"Oh, Mr. Herrick, what's the matter?" Toni was frightened by his pallor.
"Nothing—nothing!" He shook off his mental disturbance with a strong effort. "I ... I sometimes have a sort of pain—in my heart—but it's gone, quite gone, now."
Toni was not altogether satisfied with the explanation and asked herself remorsefully what she had said to vex him; but she could not think of anything which would be likely to give offence to her host, and decided, finally, that he had spoken truthfully.
She could not know how intimately the tragedy of Herrick's life was bound up with the thought of a string of shining pearls; and her very unconsciousness served to show the man she had spoken in all innocence.
"Your husband must be very busy with this review in hand," he said presently, remembering Barry's entreaty to him to examine the situation for himself. "Does he work at home or has he to spend much time in town?"
"Oh, he does both," she said, relieved by his return to his former manner. "He is in town to-day, but he has been at home a good deal lately."
"I see.

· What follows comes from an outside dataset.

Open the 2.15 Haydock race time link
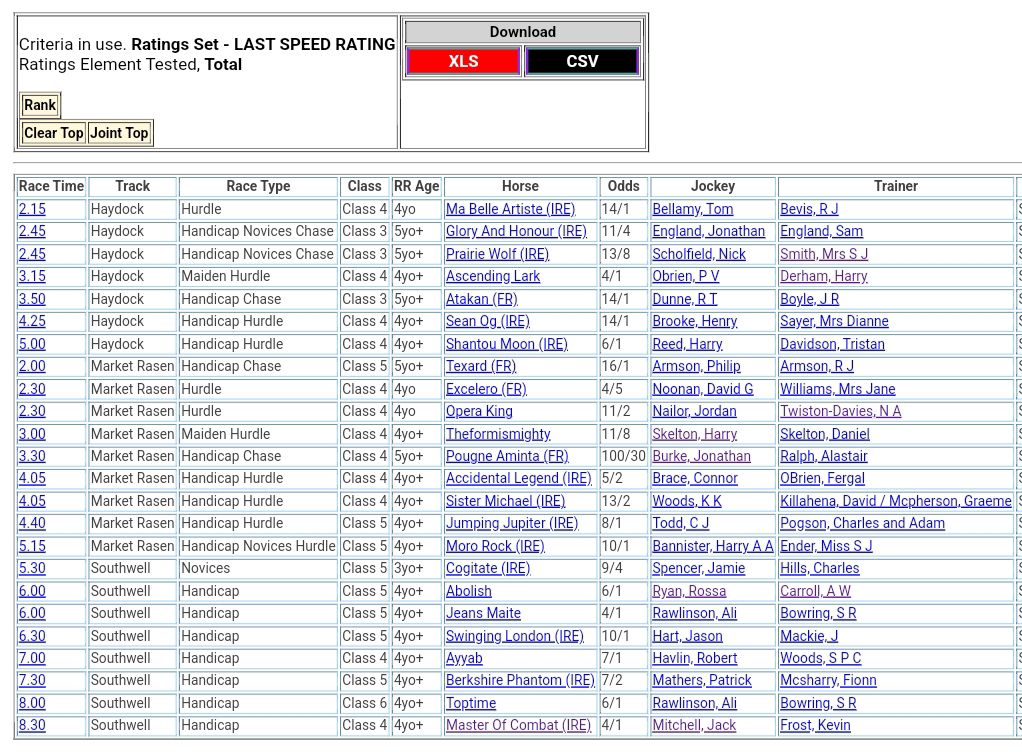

It must be rather dull for you when he is shut up writing," he went on tentatively. "Writers and men of letters generally like to be left to themselves pretty much."
"Oh, I don't think my husband does," said Toni blithely. "I often go in and sit with him while he works, and if I promise to go to bed early he sometimes brings his papers into the drawing-room at night."
Herrick felt a sudden spasm of amusement, mingled with a distinct impulse of sympathy for the unfortunate writer.
"Oh! I should have thought it would be too disturbing to work in the room with anyone else—even one's wife," he added with a smile.